Collected data entries:
————————

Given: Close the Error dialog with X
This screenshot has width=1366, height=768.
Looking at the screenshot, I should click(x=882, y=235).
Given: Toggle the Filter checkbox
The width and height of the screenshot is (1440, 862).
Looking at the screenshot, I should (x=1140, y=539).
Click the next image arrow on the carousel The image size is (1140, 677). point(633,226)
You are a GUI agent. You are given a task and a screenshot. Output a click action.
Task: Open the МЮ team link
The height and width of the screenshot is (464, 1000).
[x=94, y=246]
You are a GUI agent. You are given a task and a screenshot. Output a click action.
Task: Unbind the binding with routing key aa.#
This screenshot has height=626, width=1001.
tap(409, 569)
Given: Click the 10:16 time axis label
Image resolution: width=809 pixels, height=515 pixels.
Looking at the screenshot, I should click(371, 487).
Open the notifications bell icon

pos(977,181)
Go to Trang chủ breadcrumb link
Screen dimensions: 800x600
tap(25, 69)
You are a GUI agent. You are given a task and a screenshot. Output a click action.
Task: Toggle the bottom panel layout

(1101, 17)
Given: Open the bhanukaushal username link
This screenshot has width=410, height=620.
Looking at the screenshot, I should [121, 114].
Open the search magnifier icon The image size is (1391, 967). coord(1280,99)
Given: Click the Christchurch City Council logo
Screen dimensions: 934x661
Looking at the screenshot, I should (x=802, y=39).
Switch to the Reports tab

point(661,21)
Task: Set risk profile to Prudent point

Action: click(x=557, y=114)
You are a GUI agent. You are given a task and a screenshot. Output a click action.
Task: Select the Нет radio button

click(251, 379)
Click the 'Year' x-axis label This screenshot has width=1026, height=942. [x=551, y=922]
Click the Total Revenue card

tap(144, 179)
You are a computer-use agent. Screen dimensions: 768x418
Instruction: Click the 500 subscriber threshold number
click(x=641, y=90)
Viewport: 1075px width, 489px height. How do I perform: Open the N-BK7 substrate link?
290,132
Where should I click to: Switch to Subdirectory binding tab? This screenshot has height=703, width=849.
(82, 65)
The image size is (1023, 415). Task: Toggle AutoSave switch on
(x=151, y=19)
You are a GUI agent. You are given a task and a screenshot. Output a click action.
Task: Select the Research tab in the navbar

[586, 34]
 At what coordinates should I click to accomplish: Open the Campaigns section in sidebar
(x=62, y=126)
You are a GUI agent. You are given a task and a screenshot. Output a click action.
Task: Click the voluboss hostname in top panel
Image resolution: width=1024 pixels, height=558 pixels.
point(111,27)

————————

» **Exercise objective**:
All of the data above should be duplicated exactly.

» **Task result**:
Given: Close the Error dialog with X
This screenshot has width=1366, height=768.
Looking at the screenshot, I should click(x=882, y=235).
Given: Toggle the Filter checkbox
The width and height of the screenshot is (1440, 862).
Looking at the screenshot, I should (x=1140, y=539).
Click the next image arrow on the carousel The image size is (1140, 677). point(633,226)
You are a GUI agent. You are given a task and a screenshot. Output a click action.
Task: Open the МЮ team link
The height and width of the screenshot is (464, 1000).
[x=94, y=246]
You are a GUI agent. You are given a task and a screenshot. Output a click action.
Task: Unbind the binding with routing key aa.#
This screenshot has height=626, width=1001.
tap(409, 569)
Given: Click the 10:16 time axis label
Image resolution: width=809 pixels, height=515 pixels.
Looking at the screenshot, I should click(371, 487).
Open the notifications bell icon

pos(977,181)
Go to Trang chủ breadcrumb link
Screen dimensions: 800x600
tap(25, 69)
You are a GUI agent. You are given a task and a screenshot. Output a click action.
Task: Toggle the bottom panel layout

(1101, 17)
Given: Open the bhanukaushal username link
This screenshot has width=410, height=620.
Looking at the screenshot, I should [121, 114].
Open the search magnifier icon The image size is (1391, 967). coord(1280,99)
Given: Click the Christchurch City Council logo
Screen dimensions: 934x661
Looking at the screenshot, I should (x=802, y=39).
Switch to the Reports tab

point(661,21)
Task: Set risk profile to Prudent point

Action: click(x=557, y=114)
You are a GUI agent. You are given a task and a screenshot. Output a click action.
Task: Select the Нет radio button

click(251, 379)
Click the 'Year' x-axis label This screenshot has width=1026, height=942. [x=551, y=922]
Click the Total Revenue card

tap(144, 179)
You are a computer-use agent. Screen dimensions: 768x418
Instruction: Click the 500 subscriber threshold number
click(x=641, y=90)
Viewport: 1075px width, 489px height. How do I perform: Open the N-BK7 substrate link?
290,132
Where should I click to: Switch to Subdirectory binding tab? This screenshot has height=703, width=849.
(82, 65)
The image size is (1023, 415). Task: Toggle AutoSave switch on
(x=151, y=19)
You are a GUI agent. You are given a task and a screenshot. Output a click action.
Task: Select the Research tab in the navbar

[586, 34]
 At what coordinates should I click to accomplish: Open the Campaigns section in sidebar
(x=62, y=126)
You are a GUI agent. You are given a task and a screenshot. Output a click action.
Task: Click the voluboss hostname in top panel
Image resolution: width=1024 pixels, height=558 pixels.
point(111,27)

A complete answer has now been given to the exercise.